When feeding loose salt, make sure you buy the plain white salt that’s intended for animal consumption, not one blended with minerals or used for de-icing. Horses that consume their salt from loose feedings tend to have a higher intake due to ease of consumption. If provided free choice in a bucket, keep it in a covered area and check it daily to monitor consumption and refill timelines. If your horse is salt-deprived, you may want to limit the amount that’s initially provided until he regulates his consumption. As with providing any type or form of salt or electrolytes, make sure to always have fresh, clean water available at all times.
Salt blocks are convenient for horse owners; they can be placed in the stall or pasture and the horse can lick when he desires. However, there are some drawbacks to blocks as well. Salt and mineral blocks were originally designed for cattle, which have rougher tongues than horses. Horses have rather smooth tongues that can become irritated with repeated licking of rougher surfaces and they may not end up getting the amount of salt needed. Horses can also become frustrated with the blocks and bite them in an attempt to consume more, causing teeth or jaw problems. In the winter time when salt intake and water consumption is extremely important, the blocks can be very cold with the temperature drop and become even less inviting to lick.

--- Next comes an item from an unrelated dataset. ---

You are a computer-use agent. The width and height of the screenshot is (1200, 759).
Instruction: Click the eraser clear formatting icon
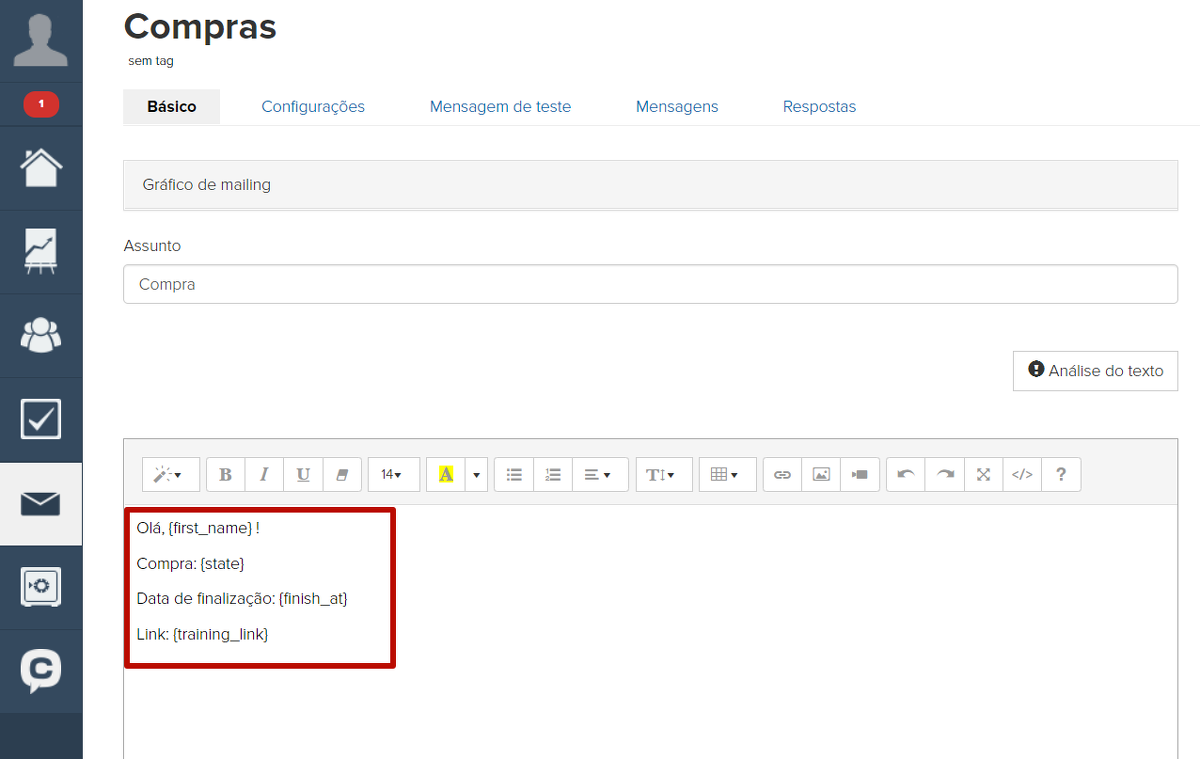(342, 475)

Some horses enjoy a “community” salt block that is out in pasture with multiple horses; however, if your horse is pastured with a bully, he may control access to the salt and deny your horse. Any salt provided in an outside setting should be protected from the weather and kept clean. Horse owners may use covered stations or put salt blocks in the corner of shade sheds.

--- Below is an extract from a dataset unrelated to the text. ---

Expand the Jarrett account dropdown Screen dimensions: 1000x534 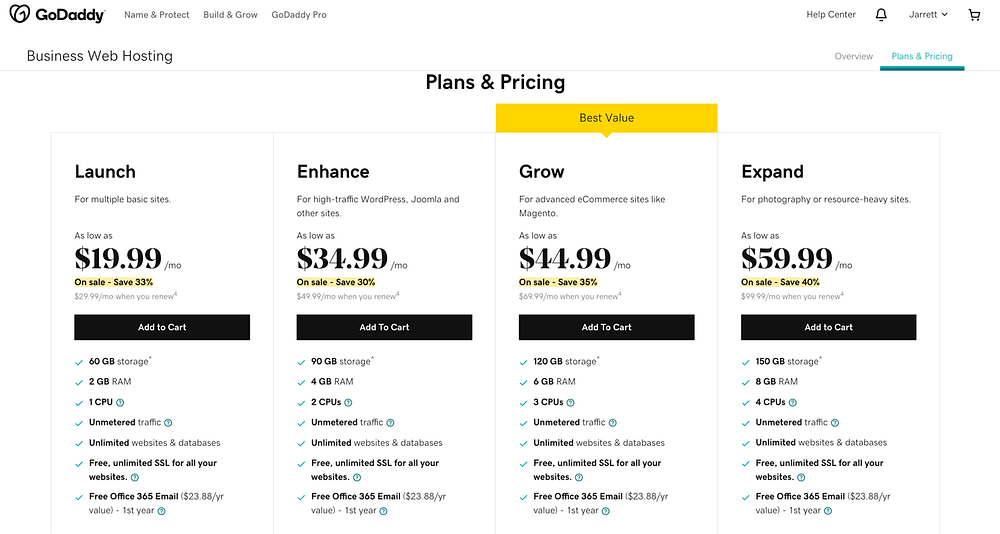click(x=929, y=15)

So, which salt type and form are ideal for your horse? Since a lot of this has to do with your horse’s preferences, you’ll need to go through a bit of trial and error to find something your horse likes. If your preference is to use a block, try small blocks of both white and red mineral blocks to see which one your horse seems to prefer. Note that if you put the salt block in your horse’s feeder and he sloshes water or drools on it, it may dissolve some of the block without him actually consuming it and give a false impression of consumption. If your stabling set-up provides large salt blocks in pastures, try to observe if your horse is actually getting a chance at the block. If he gets bored in his stall, you can try a Himalayan salt lick on a rope for him to play with. If you’re concerned about your horse’s sodium consumption, especially if he’s working hard in hot, humid conditions, consider adding loose salt to his daily grain. Table salt can be purchased in bulk inexpensively and plain white salt, either loose or in block form, should be your best bet financially. The bottom line is that all of these options provide sodium chloride with little benefit of one over the other. Your goal, as horse owner, is to make sure your horse is fed or has free access to salt – and he will let you know his preferences!